Suoni ipnotici, storpiati, elettrizzati, mescolati. Volutamente psichedelici, rotatori, ritornanti.
Questo è lo stile Julie’s Haircut, gruppo emiliano che rappresenta in pratica un unicum nel panorama musicale italiano. Forse poco compresi, forse poco comprensibili, sta di fatto che sono sempre rimasti un caso più o meno a sè stante nelle loro scelte stilistiche. Ne è la prova la pubblicazione estera (con la britannica Rocket Recordings) del loro ultimo e settimo disco, “Invocation And Ritual Dance Of My Demon Twin”.
Scovare le canzoni dentro le improvvisazioni, questo è quello che i Julie’s Haircut fanno da qualche album a questa parte hanno fatto della ricerca e della sperimentazione il proprio costante baluardo.
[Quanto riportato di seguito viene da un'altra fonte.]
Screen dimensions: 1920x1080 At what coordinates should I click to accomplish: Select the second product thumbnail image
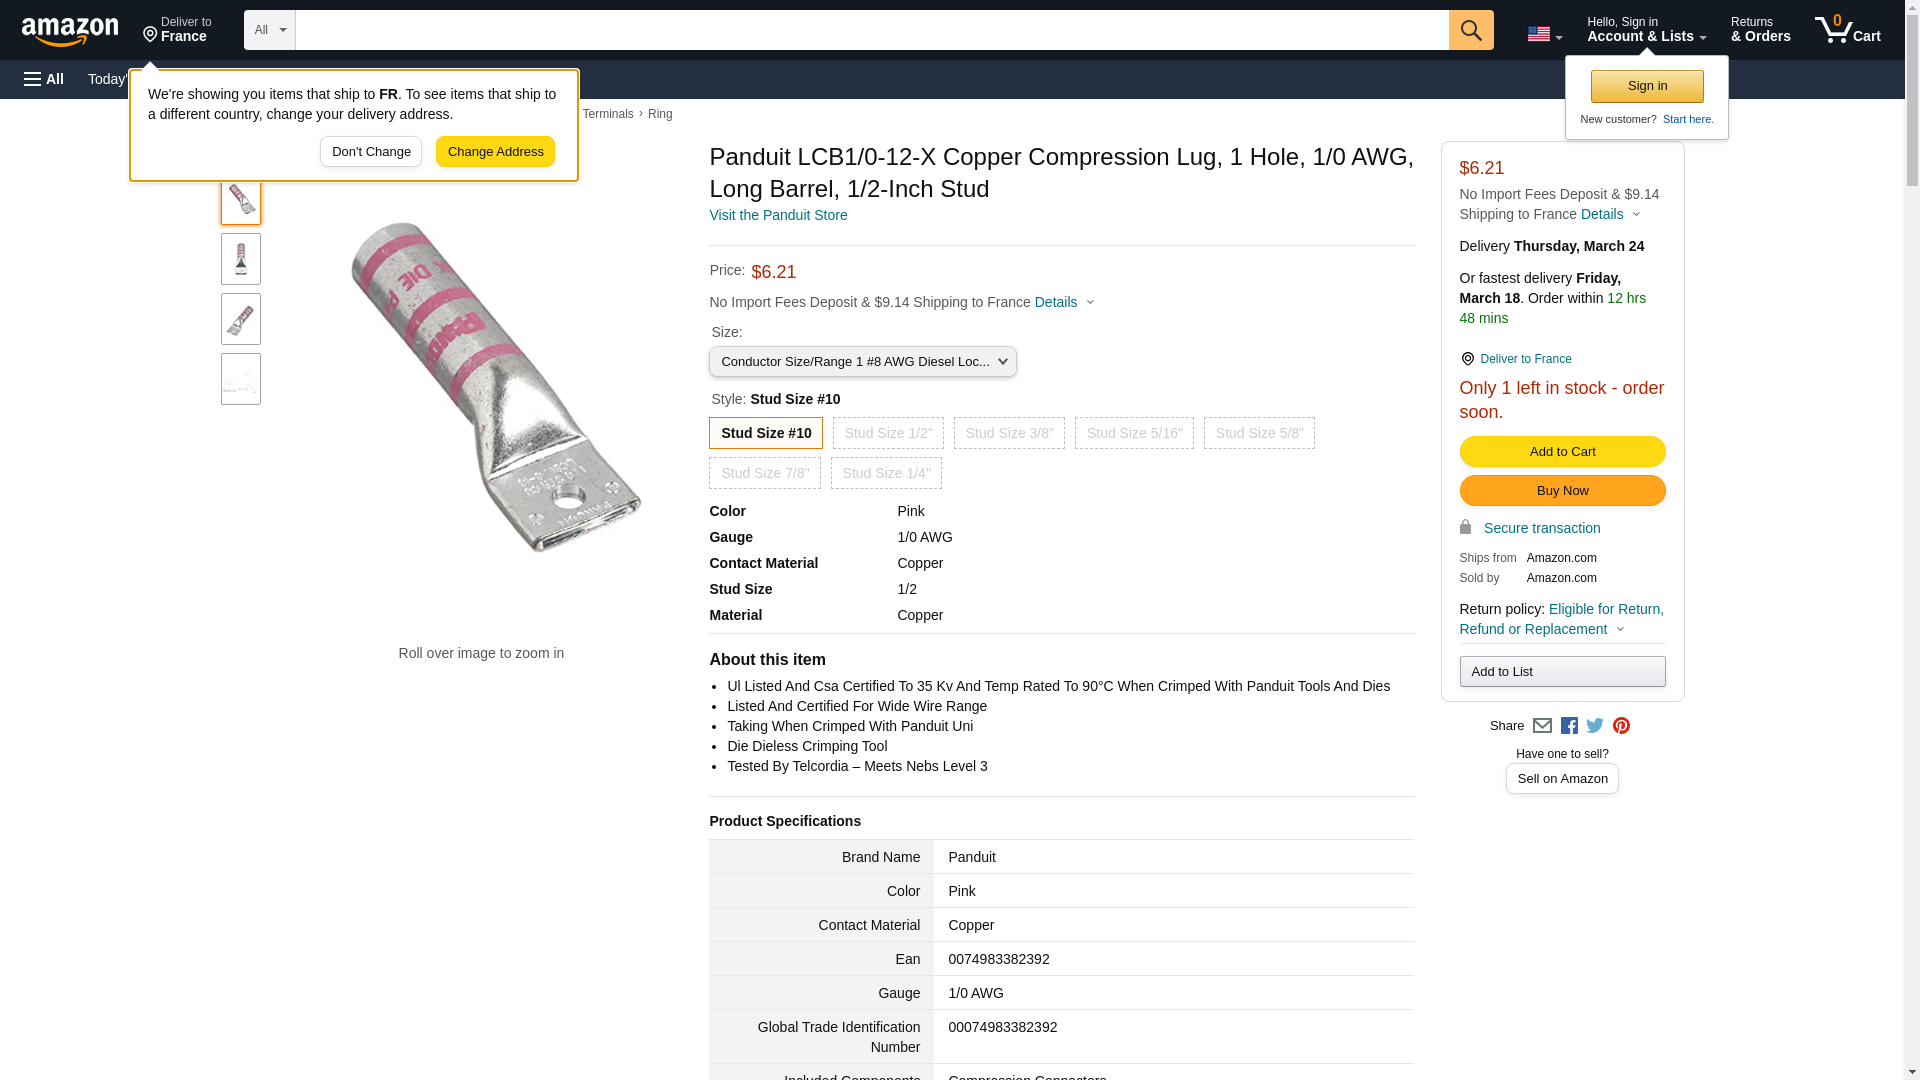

Ne è prova la costruzione dell’album, avvenuta proprio attraverso libere interpretazioni e cascate sonore successivamente rielaborate e assembrate.
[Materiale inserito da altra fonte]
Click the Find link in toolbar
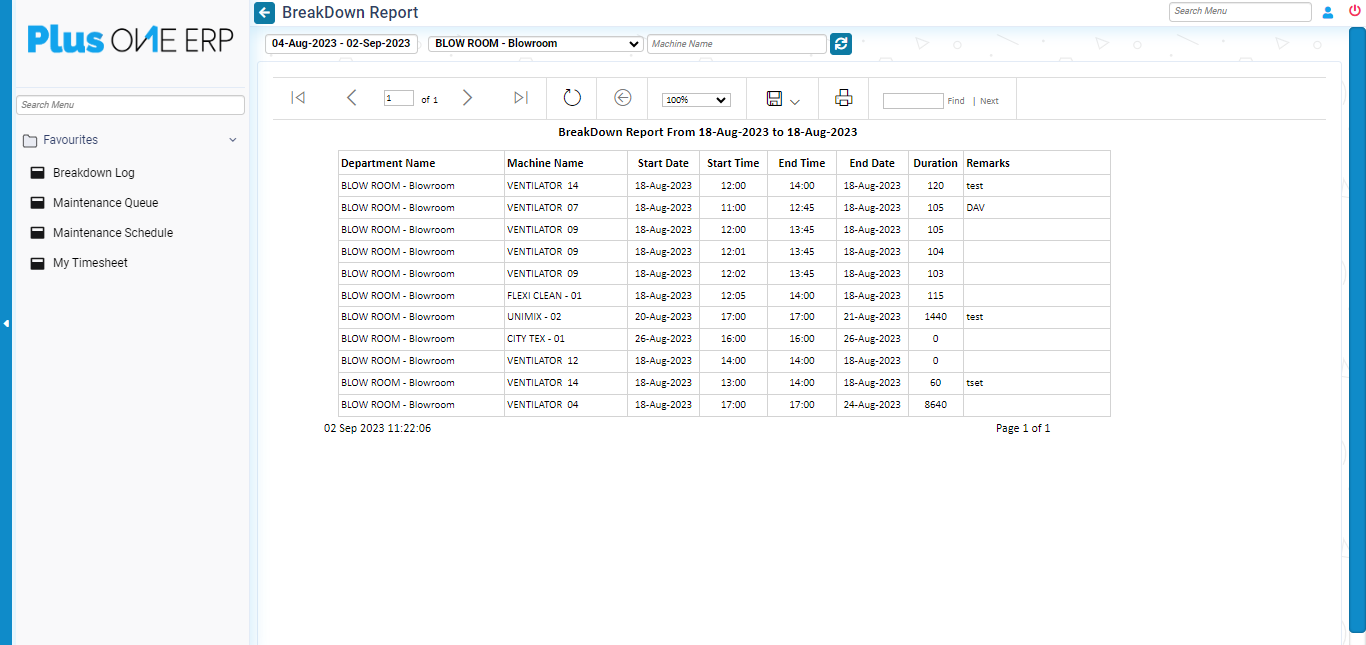(956, 101)
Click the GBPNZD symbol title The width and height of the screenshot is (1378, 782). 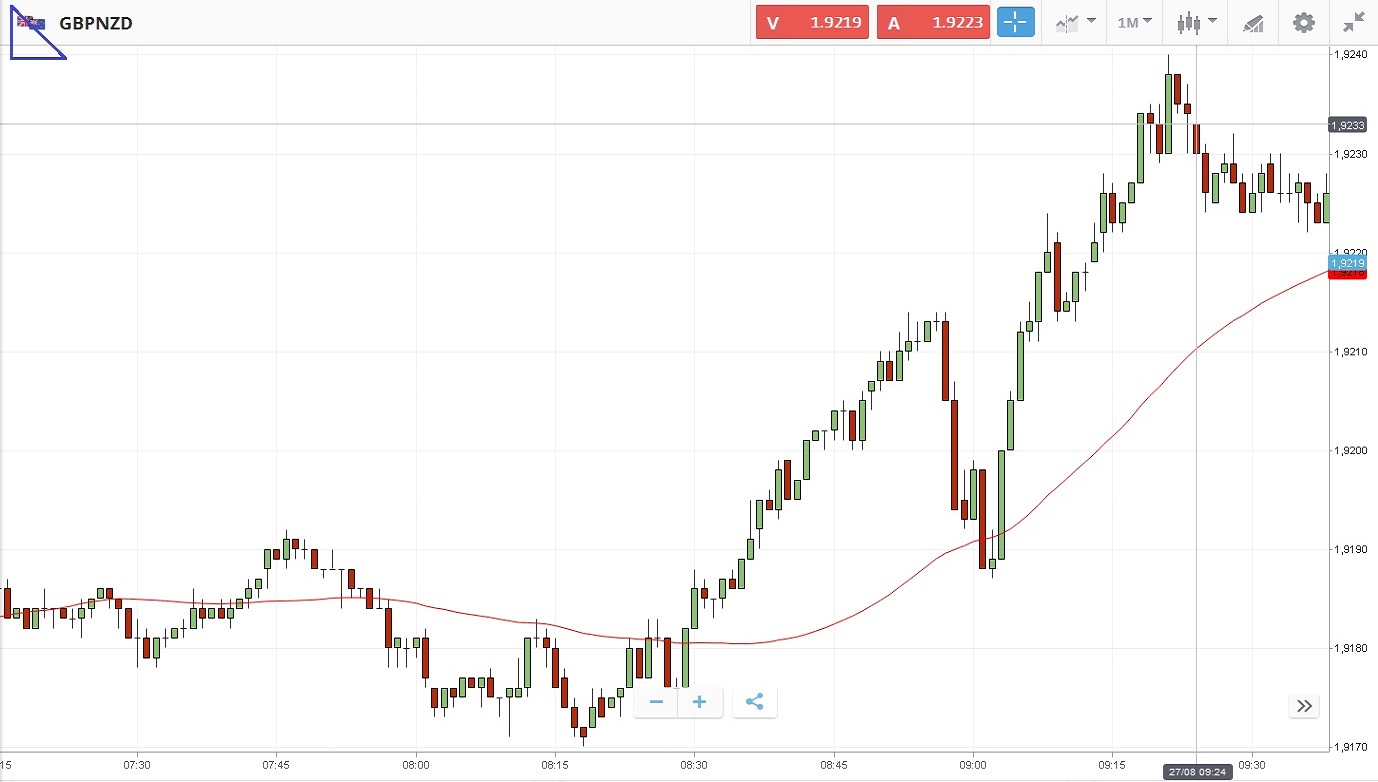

“Zukunft”, futuro in tedesco, è il titolo della prima lunga traccia strumentale, un vortice al tempo stesso costante e imprevedibile, un vero acquazzone sonoro primaverile. Si crea così il clima perfetto per accedere al resto dell’album, si manifesta in modo chiaro l’esperienza, la via e le intenzioni dei cinque musicisti. Ne conseguono così l’inquietante “The Fire Sermon”, demonizzata dalle chitarre elettriche e dalla voce rielaborata e “Orpheus Rising” trascina fuori dalle fiamme infernali, dalle colate laviche improvvise, spiazzanti e sintetizzate. “Deluge”, “Salting Traces”, “Cycles”, il primo psichedelico singolo “Gathering Light” e l’ultima traccia “Koan” non fanno che confermare le peculiarità della band, al tempo stesso capace di essere tortuosa e avviluppante, gelida e incandescente, spiazzante ed estenuantemente ripetitiva.
Come l’ombra gemella della loro immagine di luce, la band esplora il proprio ““ e nostro – lato oscuro: reiterato, incantatore e in costante, psicotico contrasto.